Literatur um 1968 im Marbacher
Literaturarchiv
"Protest!
Literatur um 1968" ist der Titel der Jahresausstellung 1998 des Deutschen
Literaturarchivs in Marbach. Eine Revolte, sorgsam archiviert hinter Glas - so
ist der erste Eindruck. An der Wand das bekannte "Alle reden vom
Wetter"-Plakat des SDS, gegenüber eine Vietkongfahne. Doch der Eindruck
täuscht. Weit mehr als die Klischees der Studentenrevolte haben die
Ausstellungsmacher des Marbacher Literaturarchivs in Zusammenarbeit mit dem
Germanistischen Seminar der Uni Heidelberg und dem Deutschen Rundfunkarchiv
geleistet. Das Zusammenspiel von Literatur und Gesellschaft, Kultur und Politik
von den frühen 60er Jahren bis Mitte der 70er Jahre wird anhand von Büchern,
Flugblättern, Zeitungsausschnitten, Briefen, Photos, Plakaten und Videobändern
dokumentiert. Nicht durch einem chronologisch-linearer Ablauf, sondern
gegliedert in Haupt- und Unterthemen nähert man sich den unterschiedlichen
Facetten des Themas an.
"Escalation",
also die als stufenweise Verschärfung des politischen Klimas bis hin zu den
Höhepunkten des Pariser Maiaufstandes und der Niederschlagung des Prager
Frühlings ist so ein Hauptbereich. Ein
Exemplar des Godesberger Programms der SPD trägt handschriftliche Anmerkungen
Theodor Adornos. Nach der Formulierung "Diese neue und bessere Ordnung
erstrebt der demokratische Sozialismus" fragte sich der Philosoph:
"Innerhalb des bestehenden Demos?". Daneben ein Brief Stephan Hermlins an den tschechoslowakischen
Botschafter vom 25.Juli 1969: "Ich empfinde als deutscher Kommunist die
Drohungen gegenüber einem Volk, in dessen Schuld wir weiter stehen ... als
persönliche Schmach." Natürlich darf auch die Gruppe 47 nicht fehlen und
der Wahlkontor deutscher Schriftsteller um Günter Grass.
Eine
Anzeige vom März 1965 gibt die Verlobung von Bernward Vesper mit Gudrun Ensslin
bekannt. Sie symbolisieren "Escalation" im persönlichen Bereich. Die
beiden Studenten arbeiten an der Herausgabe des Werkes von Bernwards Vater
Willi Vesper, einem Hofdichter der Nazis. Zugleich veröffentlichen sie die
Anthologie "Reden wider den Tod" mit Texten pazifistischer Autoren.
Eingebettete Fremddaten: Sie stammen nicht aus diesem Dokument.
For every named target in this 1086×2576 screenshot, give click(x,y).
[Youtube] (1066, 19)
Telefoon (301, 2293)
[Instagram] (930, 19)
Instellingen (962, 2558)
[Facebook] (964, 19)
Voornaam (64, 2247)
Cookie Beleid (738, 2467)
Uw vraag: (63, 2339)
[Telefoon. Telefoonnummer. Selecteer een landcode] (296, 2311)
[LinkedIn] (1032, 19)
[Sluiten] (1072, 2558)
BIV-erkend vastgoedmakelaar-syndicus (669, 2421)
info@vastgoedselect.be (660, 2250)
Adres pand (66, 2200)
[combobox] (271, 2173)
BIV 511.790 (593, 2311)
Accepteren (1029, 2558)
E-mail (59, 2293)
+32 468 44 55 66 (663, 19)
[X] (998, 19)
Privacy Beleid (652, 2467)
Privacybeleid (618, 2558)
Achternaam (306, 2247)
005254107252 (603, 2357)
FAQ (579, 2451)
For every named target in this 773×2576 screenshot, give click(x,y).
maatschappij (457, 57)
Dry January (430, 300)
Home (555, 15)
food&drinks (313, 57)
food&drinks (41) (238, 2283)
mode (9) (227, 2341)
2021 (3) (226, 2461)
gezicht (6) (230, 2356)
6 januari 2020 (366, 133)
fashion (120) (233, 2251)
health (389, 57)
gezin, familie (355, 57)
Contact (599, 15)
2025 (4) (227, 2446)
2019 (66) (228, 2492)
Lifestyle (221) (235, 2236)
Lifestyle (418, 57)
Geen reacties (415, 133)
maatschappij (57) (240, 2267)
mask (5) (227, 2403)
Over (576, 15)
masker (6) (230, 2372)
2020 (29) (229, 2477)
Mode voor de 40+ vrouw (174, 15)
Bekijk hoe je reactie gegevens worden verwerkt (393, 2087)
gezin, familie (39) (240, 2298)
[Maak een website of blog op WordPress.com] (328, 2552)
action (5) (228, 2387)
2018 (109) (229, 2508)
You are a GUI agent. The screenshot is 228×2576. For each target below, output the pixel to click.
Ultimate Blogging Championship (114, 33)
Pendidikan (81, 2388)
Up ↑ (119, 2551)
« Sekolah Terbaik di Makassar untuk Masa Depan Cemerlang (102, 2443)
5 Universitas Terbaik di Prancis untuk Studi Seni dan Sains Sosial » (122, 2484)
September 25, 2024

Gudrun Ensslin wird später Protagonistin des bewaffneten Kampfes. Vesper begeht
1971 Selbstmord - innerlich zerrissen als "Kind von Marx und Coca Cola,
von Hitler und LSD". Zu sehen ist
das Typoskript zu Vespers Autobiographie "Die Reise". Das im
März-Verlag erschienene Buch ist der Spiegel einer Generation in ihren
Widersprüchen.
"Die
politische Alphabetisierung Deutschlands" hatte Hans Magnus Enzensberger
im Kursbuch gefordert. Der Alphabetisierungskanon steht aufgereiht: Günter
Wallraffs Fabrikreportagen, Bahman Nirumands Persien-Buch, Ulrike Meinhof
Kolumnen aus der konkret (damals noch mit Playgirls auf dem Cover), und
natürlich die regenbogenfarbenen Titel der edition suhrkamp, die auf keinem
studentische Nachtschrank fehlen durften.
Auch
die Frankfurter Buchmesse wurde in den Jahren 1967 und `68 zum Schauplatz
politischer Auseinandersetzungen. Zuerst sollten DDR-Verlage ausgeschlossen
werden, dann beschlagnahmte die Polizei beim Staatsverlag der DDR das
"Braunbuch" über die NS-Vergangenheit führender BRD-Politiker.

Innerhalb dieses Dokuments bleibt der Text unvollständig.